We were heading back from the practice area to the airport. I didn’t have my pilot license yet and my instructor says: “Push the throttle to Rental Speed!”.
The Aviation Connection
Normally “full throttle” is restricted to take-offs in small planes, with a cruising speed somewhat less to better take care of the engine. An airplane “owner” would never push the engine like my CFI had suggested, as engine rebuilding is an expensive proposition.
It’s a bit of a stretch for what I really want to talk about, but if you “Own” an airplane, you are far more careful about the care and feeding of the engine. You will be more familiar with the sound of the engine, the quirks for that specific flying machine. If the engine fails in your car, you can pull off to the side of the road. In the air, surprises like that are even less fun.
On-call vs. Site Ownership
I currently work for a company that has their application stack effectively running in well over a dozen environments with several cloud providers. They each have their quirks, not unlike airplanes.* We know there are many differences between cloud providers and there will be different sets of customers in each environment, meaning that capacity planning will be different, what’s on order will be different, the capacity on hand, how to deal with some of the issues, etc.

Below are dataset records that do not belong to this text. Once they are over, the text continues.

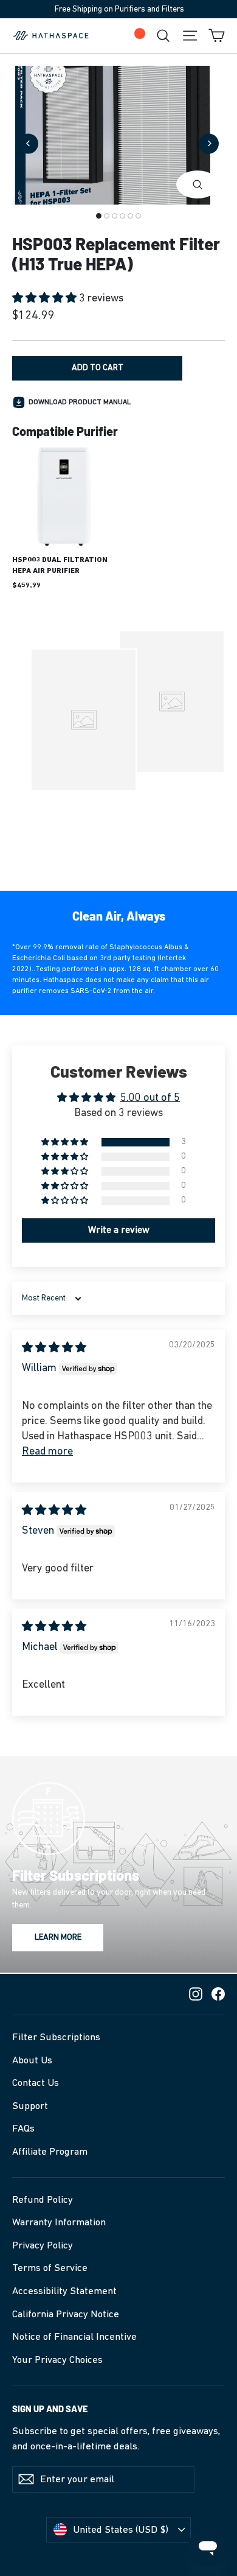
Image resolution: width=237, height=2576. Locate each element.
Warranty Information (59, 2222)
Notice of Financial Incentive (74, 2337)
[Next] (209, 143)
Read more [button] (47, 1452)
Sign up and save (50, 2408)
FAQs (23, 2129)
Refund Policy (42, 2200)
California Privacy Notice (65, 2314)
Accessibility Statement (64, 2291)
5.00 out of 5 (150, 1098)
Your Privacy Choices (57, 2360)
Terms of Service (50, 2268)
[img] (54, 1348)
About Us (32, 2060)
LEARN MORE (58, 1937)
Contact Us (35, 2083)
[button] (45, 298)
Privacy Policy (42, 2246)
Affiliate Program (50, 2152)
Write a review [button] (118, 1230)
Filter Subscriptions (56, 2037)
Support (30, 2106)
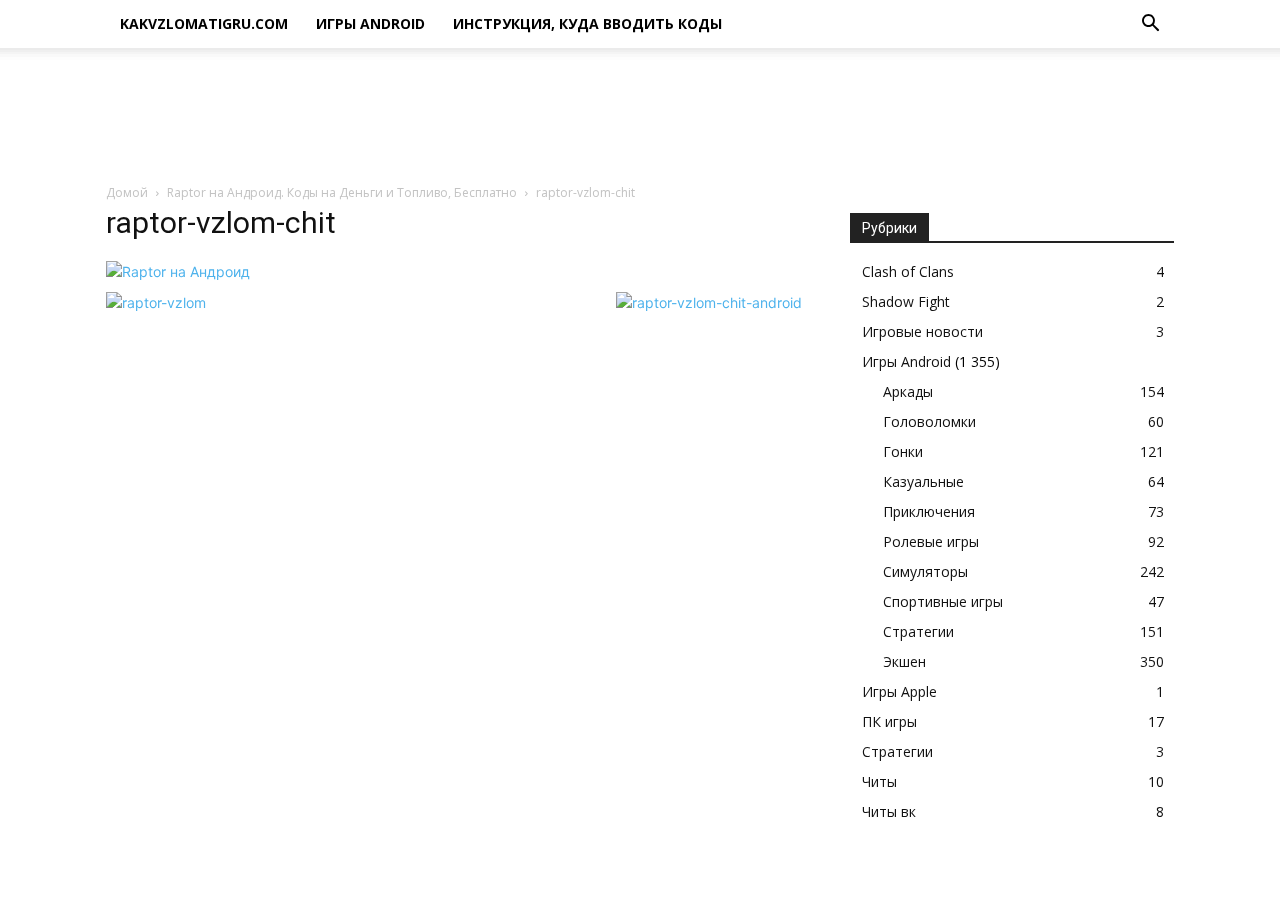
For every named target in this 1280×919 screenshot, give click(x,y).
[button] (1150, 25)
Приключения (929, 511)
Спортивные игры (943, 601)
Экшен (904, 661)
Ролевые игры (931, 541)
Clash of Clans (908, 271)
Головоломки (929, 421)
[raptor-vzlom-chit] (178, 271)
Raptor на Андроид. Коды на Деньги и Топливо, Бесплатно (342, 192)
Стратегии (918, 631)
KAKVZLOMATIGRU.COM (204, 23)
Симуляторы (925, 571)
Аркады (908, 391)
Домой (127, 192)
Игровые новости (922, 331)
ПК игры (889, 721)
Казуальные (923, 481)
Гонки (903, 451)
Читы (879, 781)
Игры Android (370, 23)
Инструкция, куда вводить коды (587, 23)
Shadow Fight (906, 301)
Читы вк (889, 811)
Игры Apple (899, 691)
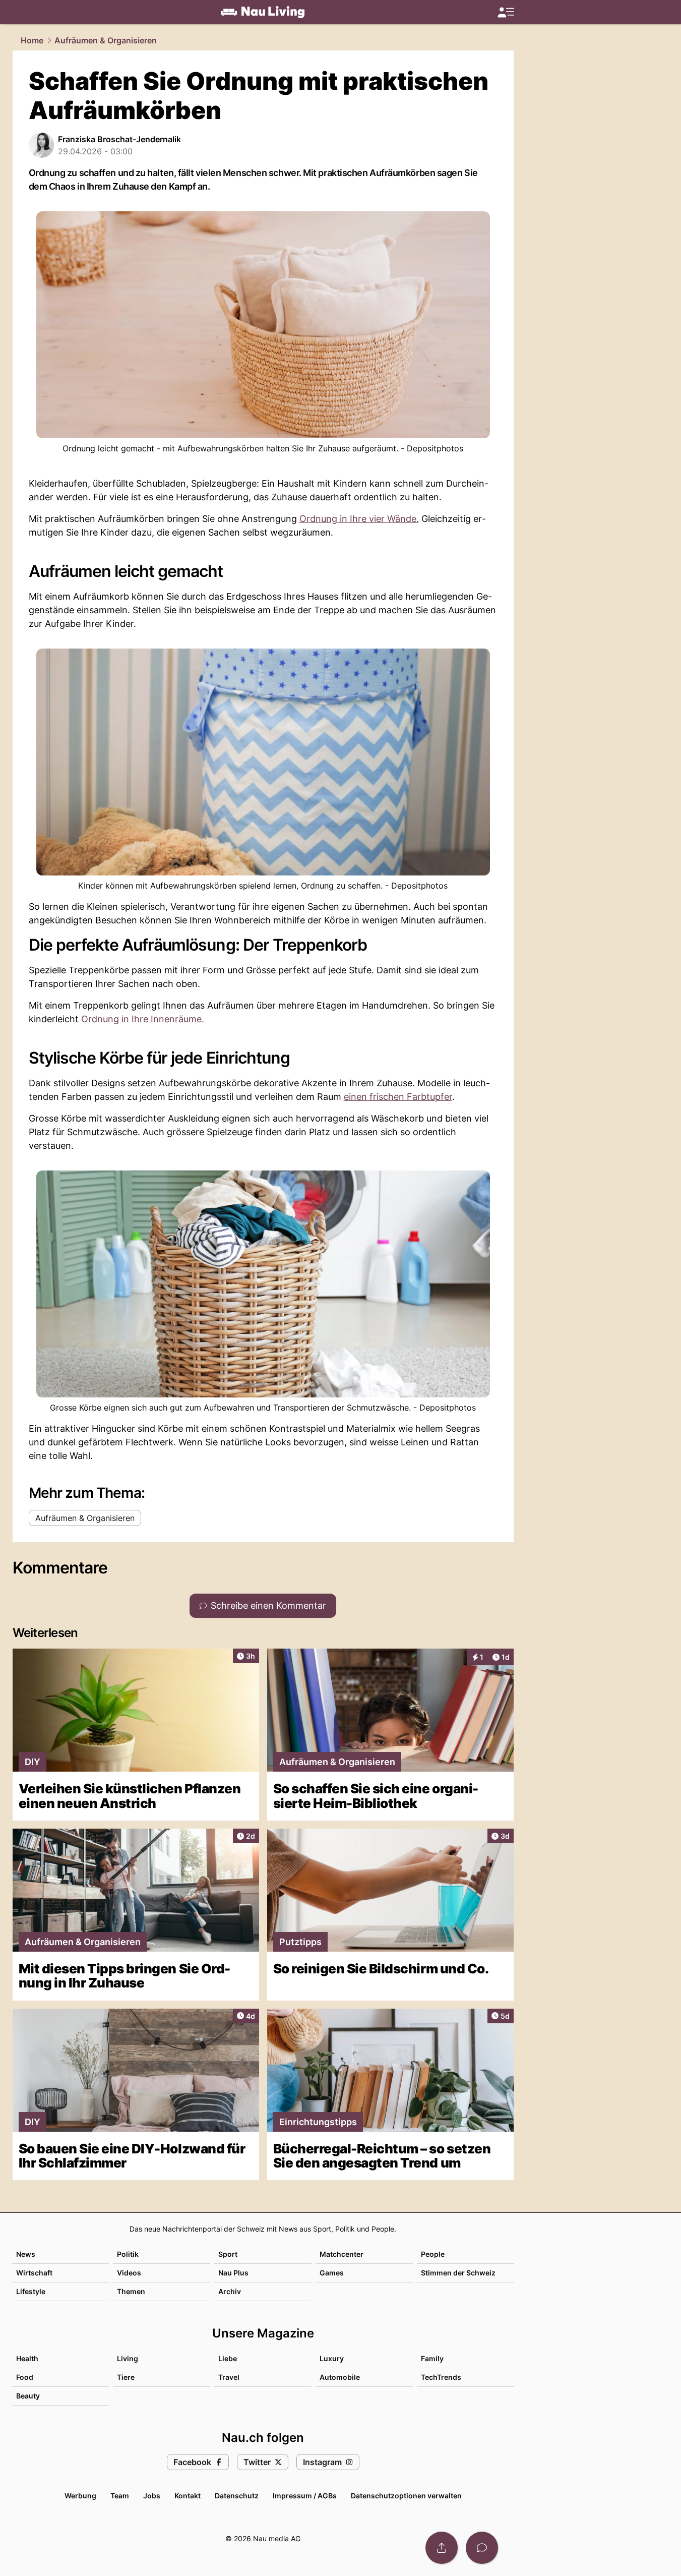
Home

This poses challenges for on-call; to have deep knowledge of all the subtle differences for each environment when things go south, especially for things which could have been prevented.
If we go back to airplanes, there are:
- Preventable, foreseeable issues that can be taken care of on the ground. Oil changes, regular maintenance, checks for critical instrumentation, etc.
- Unforeseen issues in the air; engine fires, engine failures, electrical fires and, possibly anything you may have missed while it was on the ground.
Obviously we want to prevent #2 (problems in the air), by applying #1; (preventative maintenance on the ground). To save the on-call experience (fewer 3am calls and “surprises“), it also makes sense to do as much as possible during business hours and being pro-active with regular capacity checks, monitoring and alert tuning, etc.
I’m suggesting is that on-call should “only” be about the unforeseen issues. A switch failure, a DC-wide power failure, hardware failures..
Regular preventative maintenance could (should?) happen with site “owners” that can baby the environments, become fully aware of the nuances and “quirks” for their given environment. eg. Is there enough spare capacity to handle possible spikes in customer activity within the window of being able to provision more? Have there been back-orders in this environment before? How long do they last?
Having an SRE team split responsibilities for “site ownership” would:
- Be a good learning opportunity for everyone.
- Capacity planning should be done for every environment; we have a lot of environments and, someone should be responsible..
- Move things like capacity planning and preventable things to environment owners. It shouldn’t be “interrupt driven”; it should be something that just gets done during business hours.
- Environment owners would feel “responsible” if on-call got hit with a 3am preventable issue and, (hopefully) would improve and do better next time.
- Less noise for on-call, just dealing with unforeseen issues instead of all the preventable ones too.
- Some environments may be located in countries where only citizens of certain countries can touch it. Obviously having the SRE’s who are able to take care of them, own them, would help prevent exceptions for an on-call to deal with issues there.
- Everyone gets to “take pride in” keeping their environments (and on-call) happy!
Even if you only have one environment, rotate the SRE’s through owning it. They’ll come out knowing a lot more about it, on-call will be less stressful and the environment will likely be happier.
* I flew an airplane recently that had a fuel gauge that would stick for example. As the joke goes, the only time you have too much fuel on board is when you’re on fire.